BRIEF:
Put every line of the rows below into a JSON list of strings, one string per line, skipping blank lines and leaving the pictures out of the answer.

DATA FOR PROCESSING:
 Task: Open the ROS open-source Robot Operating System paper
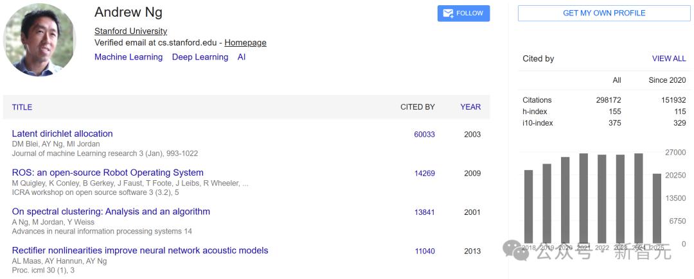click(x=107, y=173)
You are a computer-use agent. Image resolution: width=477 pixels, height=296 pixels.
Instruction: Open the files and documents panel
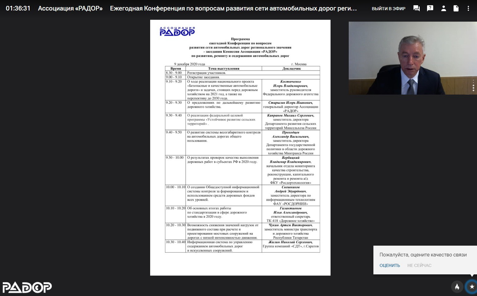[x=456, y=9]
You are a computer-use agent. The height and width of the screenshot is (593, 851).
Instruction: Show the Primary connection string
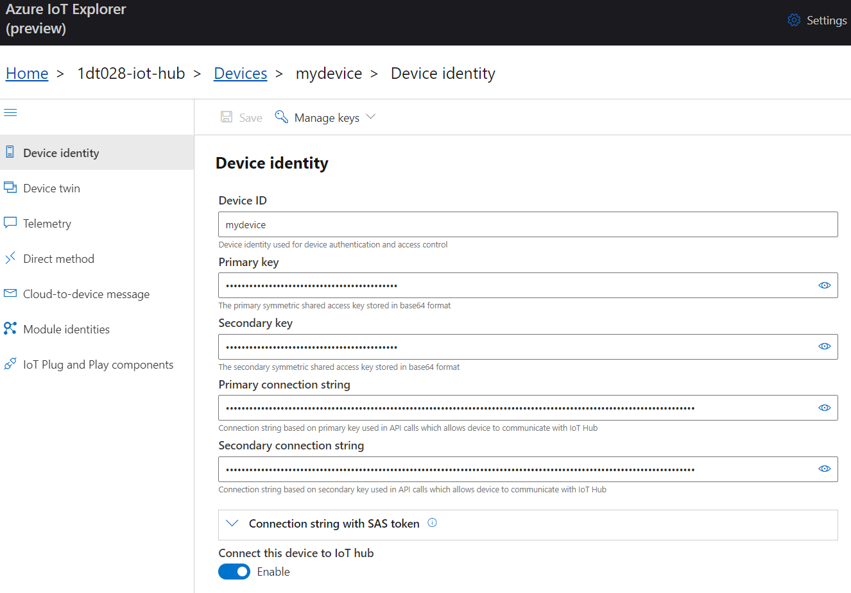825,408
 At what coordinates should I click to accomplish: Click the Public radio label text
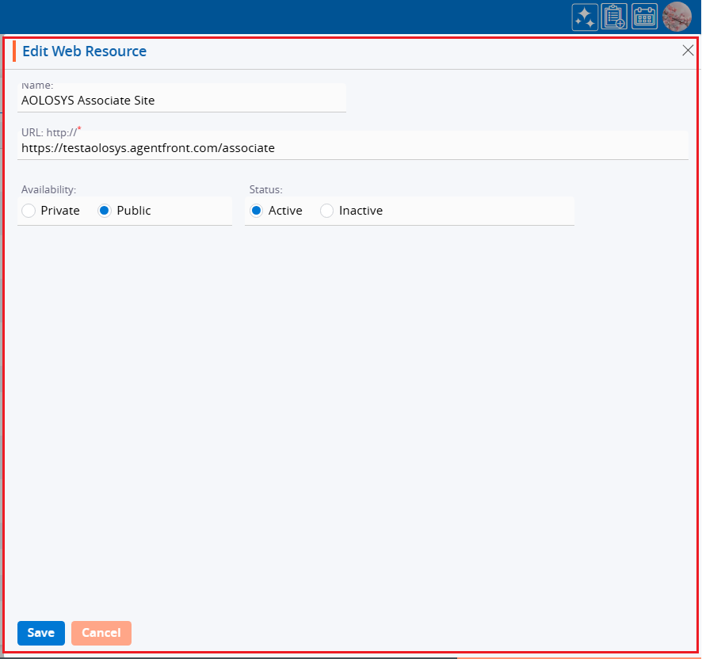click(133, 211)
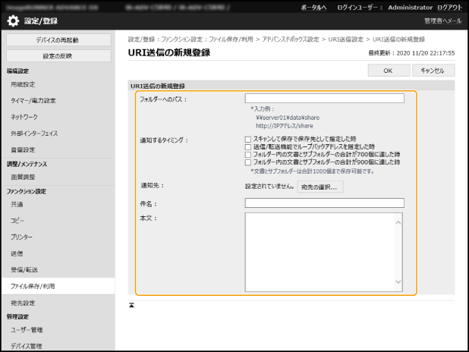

WORKED SOLUTION:
[
  " Task: Open the ROS open-source Robot Operating System paper",
  "click(x=107, y=173)",
  "You are a computer-use agent. Image resolution: width=477 pixels, height=296 pixels.",
  "Instruction: Open the files and documents panel",
  "[x=456, y=9]",
  "You are a computer-use agent. The height and width of the screenshot is (593, 851).",
  "Instruction: Show the Primary connection string",
  "825,408",
  " At what coordinates should I click to accomplish: Click the Public radio label text",
  "click(133, 211)"
]